Income Tax: Mr T Jones

Tax Year

Car benefit NICs

Fuel benefit NICs

2007–08

21887

4750

2008–09

23219

5915

2009–10

23219

5915

Income Tax: Mrs S Jones

Tax Year

Car benefit NICs

Fuel benefit NICs

2007–08

14754

5040

2008–09

14754

5915

2009–10

14754

5915

[3] The issues for decision by the Tribunal were whether two BMW cars were made available to the Joneses (one car to each of them) by the company or, if not by the company, by reason of their employment with the company, and whether fuel for the cars was provided to them by reason of their employment.

[4] We decided that the determinations and assessments so far as they relate to the car benefits should be confirmed, but so far as they relate to the fuel benefits should be varied to exclude those benefits.

Evidence

[5] We had a bundle of documents prepared by the Commissioners for Her Majesty's Revenue and Customs (HMRC).

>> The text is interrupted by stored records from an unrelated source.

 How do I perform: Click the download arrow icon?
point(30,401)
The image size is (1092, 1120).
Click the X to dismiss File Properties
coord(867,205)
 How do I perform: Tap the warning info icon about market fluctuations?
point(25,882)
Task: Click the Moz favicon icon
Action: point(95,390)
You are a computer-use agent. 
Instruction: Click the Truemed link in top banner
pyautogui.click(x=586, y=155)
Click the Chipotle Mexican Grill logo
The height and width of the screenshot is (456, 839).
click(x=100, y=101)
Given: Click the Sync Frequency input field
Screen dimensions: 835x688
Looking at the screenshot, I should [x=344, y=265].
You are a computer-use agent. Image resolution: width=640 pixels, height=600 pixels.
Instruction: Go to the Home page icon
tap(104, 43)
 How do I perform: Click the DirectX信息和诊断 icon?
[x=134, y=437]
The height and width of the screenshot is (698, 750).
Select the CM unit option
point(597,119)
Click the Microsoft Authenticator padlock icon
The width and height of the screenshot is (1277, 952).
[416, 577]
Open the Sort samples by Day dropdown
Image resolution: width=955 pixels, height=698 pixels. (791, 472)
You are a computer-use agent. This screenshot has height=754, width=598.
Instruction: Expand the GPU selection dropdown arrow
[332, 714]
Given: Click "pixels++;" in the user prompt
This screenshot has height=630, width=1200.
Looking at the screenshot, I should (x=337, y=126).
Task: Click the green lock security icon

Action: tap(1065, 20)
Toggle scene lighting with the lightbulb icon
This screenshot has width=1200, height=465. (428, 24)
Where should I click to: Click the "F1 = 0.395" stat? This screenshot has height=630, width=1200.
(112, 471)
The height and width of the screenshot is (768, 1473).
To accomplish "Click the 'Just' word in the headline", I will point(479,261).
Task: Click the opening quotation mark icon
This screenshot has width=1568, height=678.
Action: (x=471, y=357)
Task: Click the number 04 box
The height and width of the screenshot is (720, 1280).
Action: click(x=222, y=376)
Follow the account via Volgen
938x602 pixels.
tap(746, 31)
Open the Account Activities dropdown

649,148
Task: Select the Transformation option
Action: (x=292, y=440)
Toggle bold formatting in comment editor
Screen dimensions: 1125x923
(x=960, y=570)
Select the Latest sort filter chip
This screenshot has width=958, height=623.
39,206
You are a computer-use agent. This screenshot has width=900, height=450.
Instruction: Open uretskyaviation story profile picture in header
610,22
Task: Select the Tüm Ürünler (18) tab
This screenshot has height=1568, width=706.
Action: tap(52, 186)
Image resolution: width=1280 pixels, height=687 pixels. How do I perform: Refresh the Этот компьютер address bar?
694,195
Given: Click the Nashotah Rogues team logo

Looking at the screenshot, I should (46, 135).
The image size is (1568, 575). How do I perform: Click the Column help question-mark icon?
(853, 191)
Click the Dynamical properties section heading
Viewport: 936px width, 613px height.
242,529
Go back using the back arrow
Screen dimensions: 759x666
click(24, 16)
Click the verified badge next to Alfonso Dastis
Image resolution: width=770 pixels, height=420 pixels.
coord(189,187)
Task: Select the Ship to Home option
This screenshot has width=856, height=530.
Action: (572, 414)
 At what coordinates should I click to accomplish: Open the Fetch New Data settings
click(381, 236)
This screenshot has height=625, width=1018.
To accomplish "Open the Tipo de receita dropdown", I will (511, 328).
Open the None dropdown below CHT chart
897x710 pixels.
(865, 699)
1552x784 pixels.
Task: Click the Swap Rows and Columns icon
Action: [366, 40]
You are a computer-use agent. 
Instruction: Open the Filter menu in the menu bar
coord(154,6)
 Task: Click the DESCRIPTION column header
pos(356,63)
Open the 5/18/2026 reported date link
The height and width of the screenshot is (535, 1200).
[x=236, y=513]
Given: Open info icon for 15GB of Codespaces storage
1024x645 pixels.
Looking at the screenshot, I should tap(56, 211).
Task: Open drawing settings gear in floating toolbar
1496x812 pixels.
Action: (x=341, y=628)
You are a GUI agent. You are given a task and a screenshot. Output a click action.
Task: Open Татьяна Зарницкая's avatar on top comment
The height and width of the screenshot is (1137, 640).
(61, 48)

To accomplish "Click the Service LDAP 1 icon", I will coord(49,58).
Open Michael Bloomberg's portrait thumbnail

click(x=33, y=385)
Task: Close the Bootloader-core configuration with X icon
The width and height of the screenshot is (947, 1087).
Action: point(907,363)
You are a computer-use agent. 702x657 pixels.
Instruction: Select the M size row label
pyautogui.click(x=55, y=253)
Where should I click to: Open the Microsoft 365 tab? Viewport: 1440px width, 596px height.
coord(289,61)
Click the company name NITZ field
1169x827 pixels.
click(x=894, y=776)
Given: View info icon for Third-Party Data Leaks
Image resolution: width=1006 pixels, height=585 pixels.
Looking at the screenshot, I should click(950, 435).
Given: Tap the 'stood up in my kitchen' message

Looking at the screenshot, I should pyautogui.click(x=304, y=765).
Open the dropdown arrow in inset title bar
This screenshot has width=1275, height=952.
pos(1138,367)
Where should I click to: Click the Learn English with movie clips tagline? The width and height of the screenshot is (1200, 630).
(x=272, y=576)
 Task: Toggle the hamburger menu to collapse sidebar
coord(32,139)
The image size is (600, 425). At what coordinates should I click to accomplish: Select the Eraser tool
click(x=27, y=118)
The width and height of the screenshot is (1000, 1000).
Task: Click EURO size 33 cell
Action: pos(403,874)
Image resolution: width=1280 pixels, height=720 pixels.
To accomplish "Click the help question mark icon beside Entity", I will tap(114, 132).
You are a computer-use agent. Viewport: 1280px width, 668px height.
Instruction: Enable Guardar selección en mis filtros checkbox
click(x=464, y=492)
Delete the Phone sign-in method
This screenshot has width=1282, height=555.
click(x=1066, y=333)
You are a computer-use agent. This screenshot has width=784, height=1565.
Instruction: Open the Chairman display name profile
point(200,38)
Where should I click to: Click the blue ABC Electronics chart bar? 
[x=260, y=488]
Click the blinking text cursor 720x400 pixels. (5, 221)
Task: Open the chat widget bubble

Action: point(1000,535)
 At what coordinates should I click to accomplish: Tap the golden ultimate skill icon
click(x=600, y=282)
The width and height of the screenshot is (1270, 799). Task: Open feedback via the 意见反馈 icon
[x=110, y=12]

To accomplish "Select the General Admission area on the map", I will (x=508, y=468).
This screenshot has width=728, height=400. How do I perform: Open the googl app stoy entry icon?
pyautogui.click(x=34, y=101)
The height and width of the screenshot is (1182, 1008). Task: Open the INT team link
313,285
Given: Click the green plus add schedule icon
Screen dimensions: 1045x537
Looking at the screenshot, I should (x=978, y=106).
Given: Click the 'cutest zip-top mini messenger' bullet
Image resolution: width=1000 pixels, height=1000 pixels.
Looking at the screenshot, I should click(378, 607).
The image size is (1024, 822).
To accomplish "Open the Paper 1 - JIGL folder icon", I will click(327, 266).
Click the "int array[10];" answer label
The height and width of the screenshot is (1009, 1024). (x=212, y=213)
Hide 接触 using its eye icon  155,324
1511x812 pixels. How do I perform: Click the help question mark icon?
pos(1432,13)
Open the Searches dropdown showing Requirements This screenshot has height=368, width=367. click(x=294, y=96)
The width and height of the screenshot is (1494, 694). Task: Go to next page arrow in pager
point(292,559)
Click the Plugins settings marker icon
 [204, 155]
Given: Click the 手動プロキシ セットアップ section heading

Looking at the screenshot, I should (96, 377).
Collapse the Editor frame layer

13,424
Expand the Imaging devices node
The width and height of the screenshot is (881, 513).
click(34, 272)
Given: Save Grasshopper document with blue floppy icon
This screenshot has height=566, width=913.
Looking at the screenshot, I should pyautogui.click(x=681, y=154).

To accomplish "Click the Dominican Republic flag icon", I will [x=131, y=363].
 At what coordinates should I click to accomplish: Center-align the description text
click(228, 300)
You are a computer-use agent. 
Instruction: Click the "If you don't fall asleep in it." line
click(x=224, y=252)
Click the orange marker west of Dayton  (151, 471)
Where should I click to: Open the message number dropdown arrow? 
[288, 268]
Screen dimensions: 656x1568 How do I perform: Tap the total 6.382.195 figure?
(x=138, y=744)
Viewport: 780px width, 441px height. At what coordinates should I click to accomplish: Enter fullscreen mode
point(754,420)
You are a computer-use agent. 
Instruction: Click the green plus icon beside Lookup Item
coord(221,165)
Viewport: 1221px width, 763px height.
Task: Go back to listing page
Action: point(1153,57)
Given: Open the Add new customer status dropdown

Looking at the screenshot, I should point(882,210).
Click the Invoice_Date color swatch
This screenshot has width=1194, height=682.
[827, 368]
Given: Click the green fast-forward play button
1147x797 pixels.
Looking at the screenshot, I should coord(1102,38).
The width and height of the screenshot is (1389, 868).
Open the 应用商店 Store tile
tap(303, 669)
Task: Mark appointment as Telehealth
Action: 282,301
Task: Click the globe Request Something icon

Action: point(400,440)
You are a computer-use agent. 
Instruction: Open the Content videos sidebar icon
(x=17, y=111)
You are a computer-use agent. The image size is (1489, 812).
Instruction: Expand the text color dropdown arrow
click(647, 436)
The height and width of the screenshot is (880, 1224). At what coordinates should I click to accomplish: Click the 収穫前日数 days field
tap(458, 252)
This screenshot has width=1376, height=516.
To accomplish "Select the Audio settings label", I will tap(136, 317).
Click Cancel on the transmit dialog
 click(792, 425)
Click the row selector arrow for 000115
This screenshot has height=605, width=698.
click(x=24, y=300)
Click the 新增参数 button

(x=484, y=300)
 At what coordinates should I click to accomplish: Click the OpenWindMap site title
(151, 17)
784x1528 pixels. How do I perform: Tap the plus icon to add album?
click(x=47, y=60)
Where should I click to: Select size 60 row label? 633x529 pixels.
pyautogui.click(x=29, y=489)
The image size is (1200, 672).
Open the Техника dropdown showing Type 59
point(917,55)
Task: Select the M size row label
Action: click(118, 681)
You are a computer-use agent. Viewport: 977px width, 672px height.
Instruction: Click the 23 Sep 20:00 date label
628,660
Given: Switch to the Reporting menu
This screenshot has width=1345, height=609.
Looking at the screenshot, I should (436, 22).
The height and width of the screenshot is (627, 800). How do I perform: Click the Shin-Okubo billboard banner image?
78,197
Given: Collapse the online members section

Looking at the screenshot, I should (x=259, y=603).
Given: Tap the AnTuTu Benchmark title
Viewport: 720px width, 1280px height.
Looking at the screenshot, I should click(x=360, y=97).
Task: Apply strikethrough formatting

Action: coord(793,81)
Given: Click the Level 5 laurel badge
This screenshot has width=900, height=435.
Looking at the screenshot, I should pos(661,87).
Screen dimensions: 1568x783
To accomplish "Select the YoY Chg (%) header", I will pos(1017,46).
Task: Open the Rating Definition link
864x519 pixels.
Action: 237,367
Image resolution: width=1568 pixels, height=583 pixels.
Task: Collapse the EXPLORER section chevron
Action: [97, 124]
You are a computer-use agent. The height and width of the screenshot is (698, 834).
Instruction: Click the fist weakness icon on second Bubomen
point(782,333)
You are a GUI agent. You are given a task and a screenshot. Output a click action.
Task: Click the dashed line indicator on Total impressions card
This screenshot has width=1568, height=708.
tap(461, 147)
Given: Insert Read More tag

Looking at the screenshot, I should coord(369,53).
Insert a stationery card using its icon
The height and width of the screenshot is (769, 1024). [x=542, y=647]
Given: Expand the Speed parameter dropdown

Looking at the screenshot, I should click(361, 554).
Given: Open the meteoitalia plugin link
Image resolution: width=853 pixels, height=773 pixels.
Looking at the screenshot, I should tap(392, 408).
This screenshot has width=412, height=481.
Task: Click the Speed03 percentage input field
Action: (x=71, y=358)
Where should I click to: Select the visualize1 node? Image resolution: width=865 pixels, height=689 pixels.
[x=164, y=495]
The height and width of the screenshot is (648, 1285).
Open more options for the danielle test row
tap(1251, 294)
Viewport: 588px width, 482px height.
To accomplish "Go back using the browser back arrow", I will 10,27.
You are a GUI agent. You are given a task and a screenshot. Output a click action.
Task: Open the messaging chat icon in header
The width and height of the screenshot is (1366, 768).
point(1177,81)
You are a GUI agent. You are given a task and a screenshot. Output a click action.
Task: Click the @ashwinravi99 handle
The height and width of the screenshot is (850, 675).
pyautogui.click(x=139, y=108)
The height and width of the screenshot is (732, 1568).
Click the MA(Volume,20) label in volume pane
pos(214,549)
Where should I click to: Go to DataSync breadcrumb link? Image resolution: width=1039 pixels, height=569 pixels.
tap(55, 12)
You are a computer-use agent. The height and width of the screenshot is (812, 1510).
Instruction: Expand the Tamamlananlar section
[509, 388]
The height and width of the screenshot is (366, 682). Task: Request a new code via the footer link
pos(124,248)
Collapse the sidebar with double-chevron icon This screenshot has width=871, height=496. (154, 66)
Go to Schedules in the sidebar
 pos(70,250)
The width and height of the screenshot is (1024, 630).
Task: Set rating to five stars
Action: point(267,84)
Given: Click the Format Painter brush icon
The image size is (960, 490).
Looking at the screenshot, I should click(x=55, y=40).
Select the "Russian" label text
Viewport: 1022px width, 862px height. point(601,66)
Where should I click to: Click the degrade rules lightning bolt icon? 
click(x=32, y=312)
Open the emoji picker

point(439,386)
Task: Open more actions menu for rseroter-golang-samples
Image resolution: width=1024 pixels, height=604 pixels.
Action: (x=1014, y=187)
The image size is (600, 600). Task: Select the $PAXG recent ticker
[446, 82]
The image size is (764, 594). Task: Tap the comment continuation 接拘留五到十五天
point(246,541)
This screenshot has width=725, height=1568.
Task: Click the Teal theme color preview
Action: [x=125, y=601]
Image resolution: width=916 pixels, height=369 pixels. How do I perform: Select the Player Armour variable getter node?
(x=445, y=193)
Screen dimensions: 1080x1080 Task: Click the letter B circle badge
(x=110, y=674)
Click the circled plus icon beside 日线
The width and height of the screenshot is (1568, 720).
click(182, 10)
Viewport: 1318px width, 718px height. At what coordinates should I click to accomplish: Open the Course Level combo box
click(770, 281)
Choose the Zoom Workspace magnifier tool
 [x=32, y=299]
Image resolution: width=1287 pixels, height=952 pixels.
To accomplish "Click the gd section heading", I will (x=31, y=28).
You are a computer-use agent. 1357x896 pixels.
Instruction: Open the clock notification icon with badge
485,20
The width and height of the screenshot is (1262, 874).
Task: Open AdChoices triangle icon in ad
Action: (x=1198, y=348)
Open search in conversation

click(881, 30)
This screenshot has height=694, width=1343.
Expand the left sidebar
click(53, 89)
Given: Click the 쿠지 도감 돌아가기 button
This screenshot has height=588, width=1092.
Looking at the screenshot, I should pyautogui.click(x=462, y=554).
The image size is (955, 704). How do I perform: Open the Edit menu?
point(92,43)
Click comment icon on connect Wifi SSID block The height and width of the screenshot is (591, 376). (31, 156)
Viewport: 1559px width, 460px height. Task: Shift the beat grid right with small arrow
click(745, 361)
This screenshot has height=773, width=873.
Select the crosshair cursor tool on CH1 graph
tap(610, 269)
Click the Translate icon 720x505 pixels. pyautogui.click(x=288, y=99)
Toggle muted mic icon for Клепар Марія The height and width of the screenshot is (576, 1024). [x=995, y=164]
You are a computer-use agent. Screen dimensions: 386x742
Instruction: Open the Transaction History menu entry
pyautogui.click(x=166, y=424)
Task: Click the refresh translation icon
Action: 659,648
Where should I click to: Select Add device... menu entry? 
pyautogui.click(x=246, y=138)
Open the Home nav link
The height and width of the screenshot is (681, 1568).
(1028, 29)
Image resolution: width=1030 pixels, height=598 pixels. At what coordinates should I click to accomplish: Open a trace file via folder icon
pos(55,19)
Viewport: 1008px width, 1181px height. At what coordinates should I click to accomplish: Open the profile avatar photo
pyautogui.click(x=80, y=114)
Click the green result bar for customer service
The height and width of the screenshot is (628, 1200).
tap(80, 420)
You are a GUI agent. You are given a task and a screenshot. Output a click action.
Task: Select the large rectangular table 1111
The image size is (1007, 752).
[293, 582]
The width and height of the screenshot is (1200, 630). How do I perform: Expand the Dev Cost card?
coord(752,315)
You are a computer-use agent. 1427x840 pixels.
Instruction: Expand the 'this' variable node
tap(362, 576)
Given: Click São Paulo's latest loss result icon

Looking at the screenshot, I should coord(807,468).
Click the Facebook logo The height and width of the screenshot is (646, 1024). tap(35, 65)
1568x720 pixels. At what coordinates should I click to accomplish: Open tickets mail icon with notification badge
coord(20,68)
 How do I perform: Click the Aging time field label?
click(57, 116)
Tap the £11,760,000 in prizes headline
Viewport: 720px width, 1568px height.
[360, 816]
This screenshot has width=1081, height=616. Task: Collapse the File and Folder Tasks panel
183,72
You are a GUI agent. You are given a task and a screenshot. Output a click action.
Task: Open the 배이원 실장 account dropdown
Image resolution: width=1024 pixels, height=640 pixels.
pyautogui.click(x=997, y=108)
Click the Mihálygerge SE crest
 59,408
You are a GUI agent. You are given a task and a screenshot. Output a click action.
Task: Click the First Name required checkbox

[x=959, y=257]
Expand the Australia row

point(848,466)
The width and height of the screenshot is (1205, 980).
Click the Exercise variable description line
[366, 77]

This consisted of the correspondence between the parties and the documents that had been attached to that correspondence. We also had the Appeal Form sent to the tribunal.

[6] Oral evidence was given by Mr Trevor Jones, an appellant and a director of the appellant company, and by Mr Stephen Murray, a Chartered Accountant and senior partner of the firm which has advised the appellants. They were cross-examined by Mrs Rees and asked questions by the Tribunal.

Law

[7] The charge to tax on car benefits is found in Chapter 6 of Part 3 of the Income Tax (Earnings and Pensions) Act 2003 (ITEPA), and that Chapter forms part of what is called in that Act the benefits code. Section 114 ITEPA relevantly provides:

114 Cars, vans and related benefits

(1) This Chapter applies to a car … in relation to a particular tax year if in that year the car … –

  1. a) is made available (without any transfer of the property in it) to an employee …,

  2. b) is so made available by reason of the employment (see section 117), and

  3. c) is available for the employee's or member's private use (see section 118).

(2) Where this Chapter applies to a car … –

  1. a) sections 120 to 148 provide for the cash equivalent of the benefit of the...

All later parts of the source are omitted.